WHAT IS NEEDED
Using the sterling article below, say whether each statement agrees with it, answering yes or no and quoting the deciding words. 1. The pound dropped to $1.035 against the dollar in Asian trading. 2. The Bank of England's next rate-setting meeting is scheduled for October. 3. Kwarteng's tax-cutting package amounted to £45bn.

DOCUMENT PASSAGE
※

Sterling plunged to a record low against the dollar today, leading to speculation that the Bank of England may be forced into an emergency interest rate increase.
The pound fell 4.7 per cent to $1.035 against the US currency in Asian trading, the lowest since the decimalisation of the currency in 1971. Sterling also fell as much as 3.7 per cent against the euro to €1.0787, reaching the lowest level since September 2020. The pound recovered somewhat in European trading to €1.1072, a 1.2 per cent fall from Friday’s close.
The UK’s cost of borrowing surged as investors worried about the massive amounts of government debt that would be required to finance the tax cuts and spending pledges unveiled on Friday by new UK chancellor Kwasi Kwarteng.
The yield on 10-year gilts, which move in the opposite direction to the price of the financial instrument, surged 0.24 percentage points to 4.1 per cent while the yield on two-year gilts, which are more sensitive to monetary policy, rose 0.3 percentage points to reach 4.3 per cent.
Kwarteng on Friday unveiled a £45bn debt-financed tax-cutting package, the biggest fiscal stimulus for half a century, triggering a sharp sell-off of the pound and a surge in UK borrowing costs.
Despite the severely negative response from financial markets to the statement, the chancellor yesterday vowed to double down on his risky policy.
The next interest-rate-setting meeting of the BoE, which has a 2 per cent inflation target, is not scheduled until November. But some economists today called for emergency intervention by the UK central bank to restore confidence in the pound.
Paul Dales, chief UK economist at Capital Economics, said: “By bringing forward a lot of the policy tightening that might be needed to have happened anyway, the bank would demonstrate in no uncertain terms that whatever the [UK] government does it will ensure that inflation returns to 2 per cent.”
He added: “This would go a long way to easing the crisis.”
“The UK is now in the midst of a currency crisis,” said Vasileios Gkionakis, Citigroup’s head of foreign exchange strategy.
Traders ramped up bets on an emergency interest rate rise before the BoE’s meeting in November. Derivatives markets are pricing in a rise of more than 0.5 percentage points in a week’s time and an increase of nearly 1.5 percentage points by the November meeting.
Analysis: Kwasi Kwarteng invoked the spirit of Margaret Thatcher when unveiling his go-for-growth budget, write Chris Giles and Delphine Strauss. But, they say, the more accurate historical comparisons are with Anthony Barber’s ill-fated 1972 budget and Reaganomics.
Opinion: Toby Nangle, head of asset allocation at fund manager Columbia Threadneedle Investments, says it is hard to overstate how poorly Kwarteng’s announcement has been received by financial markets.

※

(Data entries)
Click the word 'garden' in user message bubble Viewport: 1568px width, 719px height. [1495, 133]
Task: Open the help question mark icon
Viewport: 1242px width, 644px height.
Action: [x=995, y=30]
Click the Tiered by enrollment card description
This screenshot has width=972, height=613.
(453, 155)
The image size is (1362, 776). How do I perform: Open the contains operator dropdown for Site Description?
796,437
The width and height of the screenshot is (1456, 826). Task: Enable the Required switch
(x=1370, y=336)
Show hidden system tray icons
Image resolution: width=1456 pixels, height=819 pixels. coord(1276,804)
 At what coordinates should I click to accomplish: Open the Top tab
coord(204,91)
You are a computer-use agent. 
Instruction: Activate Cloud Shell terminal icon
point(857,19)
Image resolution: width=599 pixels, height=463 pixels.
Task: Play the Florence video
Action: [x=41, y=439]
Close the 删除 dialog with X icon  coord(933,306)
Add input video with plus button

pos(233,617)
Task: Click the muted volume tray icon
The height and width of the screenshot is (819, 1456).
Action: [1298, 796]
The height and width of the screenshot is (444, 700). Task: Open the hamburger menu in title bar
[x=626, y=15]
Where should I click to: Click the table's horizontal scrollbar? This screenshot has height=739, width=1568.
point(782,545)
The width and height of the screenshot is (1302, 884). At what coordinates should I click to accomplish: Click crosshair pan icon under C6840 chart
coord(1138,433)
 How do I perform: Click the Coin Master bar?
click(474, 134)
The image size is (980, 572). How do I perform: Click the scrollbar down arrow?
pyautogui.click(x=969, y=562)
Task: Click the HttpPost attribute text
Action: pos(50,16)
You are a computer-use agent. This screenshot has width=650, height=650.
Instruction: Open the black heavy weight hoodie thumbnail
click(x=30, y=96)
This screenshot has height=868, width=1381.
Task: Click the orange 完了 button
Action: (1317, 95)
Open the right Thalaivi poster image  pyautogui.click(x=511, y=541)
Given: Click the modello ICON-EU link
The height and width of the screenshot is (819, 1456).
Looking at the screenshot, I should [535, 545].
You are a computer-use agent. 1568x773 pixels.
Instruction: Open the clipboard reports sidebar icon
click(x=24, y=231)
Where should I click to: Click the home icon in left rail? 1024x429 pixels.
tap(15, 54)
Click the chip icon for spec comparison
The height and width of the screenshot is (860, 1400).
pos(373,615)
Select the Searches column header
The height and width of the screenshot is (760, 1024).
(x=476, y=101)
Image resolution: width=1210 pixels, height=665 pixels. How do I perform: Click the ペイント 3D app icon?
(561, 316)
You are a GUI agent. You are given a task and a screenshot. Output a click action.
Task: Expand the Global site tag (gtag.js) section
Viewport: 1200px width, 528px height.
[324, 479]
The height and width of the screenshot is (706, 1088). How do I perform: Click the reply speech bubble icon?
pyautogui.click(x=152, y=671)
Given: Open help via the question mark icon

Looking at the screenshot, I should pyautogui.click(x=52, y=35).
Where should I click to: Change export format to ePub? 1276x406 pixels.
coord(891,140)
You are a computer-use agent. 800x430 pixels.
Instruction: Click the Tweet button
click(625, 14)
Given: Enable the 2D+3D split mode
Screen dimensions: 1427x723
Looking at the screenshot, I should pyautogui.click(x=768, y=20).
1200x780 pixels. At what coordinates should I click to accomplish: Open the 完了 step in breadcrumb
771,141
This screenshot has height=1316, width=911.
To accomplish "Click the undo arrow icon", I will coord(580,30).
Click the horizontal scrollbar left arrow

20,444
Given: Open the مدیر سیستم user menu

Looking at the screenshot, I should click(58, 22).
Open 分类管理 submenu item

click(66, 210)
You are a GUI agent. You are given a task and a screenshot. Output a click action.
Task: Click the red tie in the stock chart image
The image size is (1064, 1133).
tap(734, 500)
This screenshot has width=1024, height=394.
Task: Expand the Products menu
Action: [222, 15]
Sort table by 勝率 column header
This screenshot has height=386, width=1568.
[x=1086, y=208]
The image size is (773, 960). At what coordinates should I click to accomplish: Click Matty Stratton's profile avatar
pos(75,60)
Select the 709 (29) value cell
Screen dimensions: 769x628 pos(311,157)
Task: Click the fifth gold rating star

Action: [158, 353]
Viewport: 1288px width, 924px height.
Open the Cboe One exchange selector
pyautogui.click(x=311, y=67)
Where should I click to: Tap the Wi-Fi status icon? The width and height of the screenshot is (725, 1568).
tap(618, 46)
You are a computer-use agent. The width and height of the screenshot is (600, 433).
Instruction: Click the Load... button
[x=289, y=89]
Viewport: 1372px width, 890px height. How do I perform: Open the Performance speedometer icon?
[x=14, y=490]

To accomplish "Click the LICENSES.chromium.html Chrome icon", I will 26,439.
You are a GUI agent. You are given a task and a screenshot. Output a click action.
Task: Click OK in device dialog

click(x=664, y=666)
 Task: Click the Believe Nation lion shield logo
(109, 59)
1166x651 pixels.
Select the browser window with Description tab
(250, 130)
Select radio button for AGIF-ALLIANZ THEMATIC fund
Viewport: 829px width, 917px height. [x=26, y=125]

※

COMPLETE RESPONSE
1. Yes: "The pound fell 4.7 per cent to $1.035 against the US currency in Asian trading"
2. No: "is not scheduled until November"
3. Yes: "a £45bn debt-financed tax-cutting package"